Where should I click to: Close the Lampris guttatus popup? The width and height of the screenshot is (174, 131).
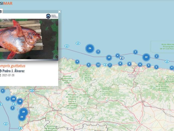pos(59,12)
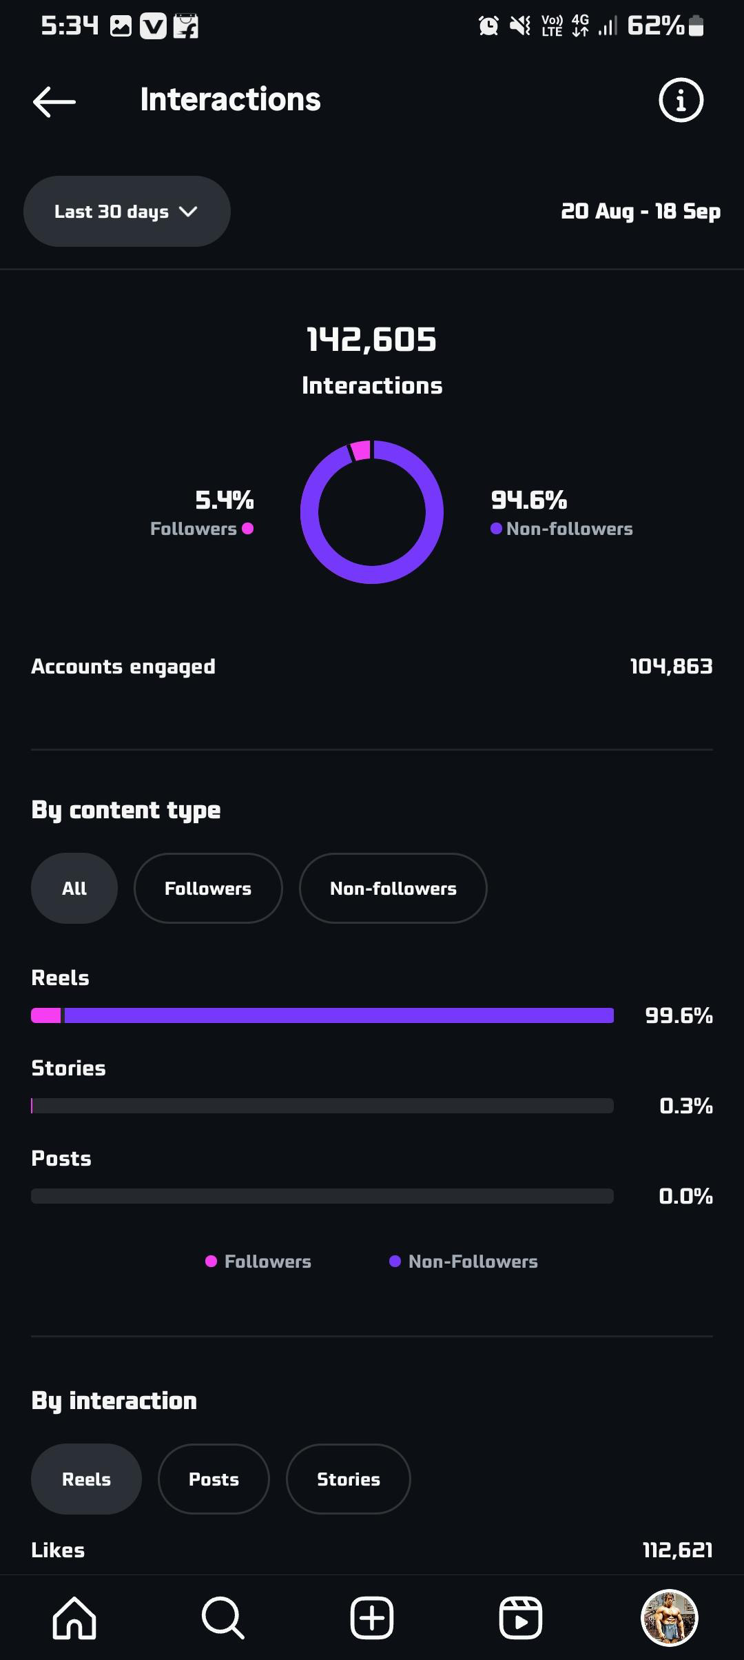Tap the create new post plus icon
Screen dimensions: 744x1660
point(372,1617)
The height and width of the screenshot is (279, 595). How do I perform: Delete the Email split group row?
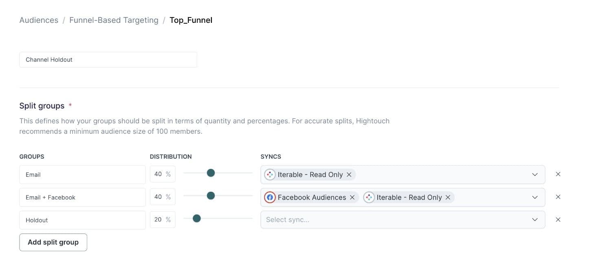[558, 174]
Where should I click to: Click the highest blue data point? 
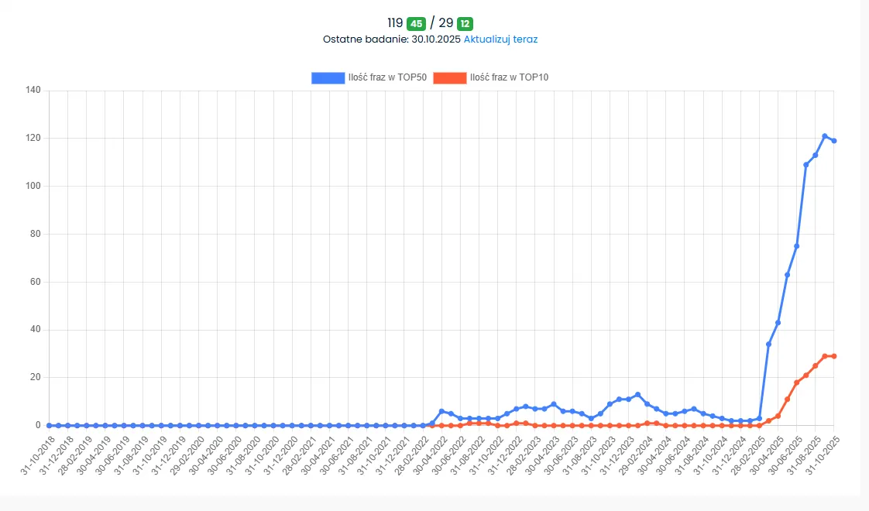(825, 136)
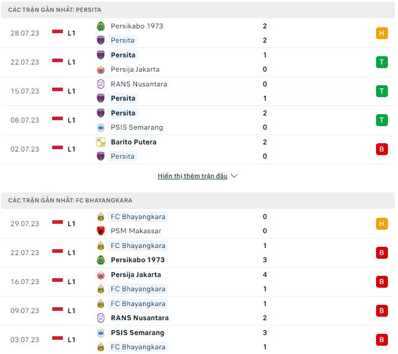Click red B badge for Barito Putera match
Viewport: 398px width, 354px height.
point(381,149)
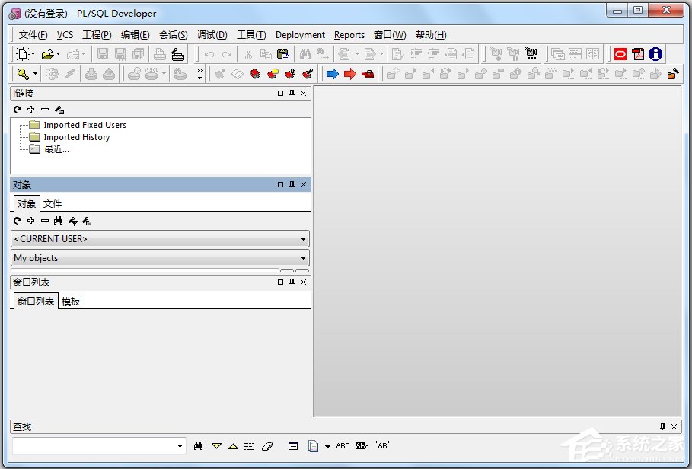Toggle the pin on the 链接 panel
This screenshot has height=469, width=692.
(x=290, y=93)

• [Your instructions]
Every line from the one containing "The height and" through the last line of the data is to be retyped exactly, with nothing added and no pictures included.

• [Your solution]
The height and width of the screenshot is (279, 595). How do I perform: Delete the Email split group row?
[558, 174]
Where should I click to: Click the highest blue data point? 
(825, 136)
Click red B badge for Barito Putera match
Viewport: 398px width, 354px height.
point(381,149)
Toggle the pin on the 链接 panel
This screenshot has height=469, width=692.
(x=290, y=93)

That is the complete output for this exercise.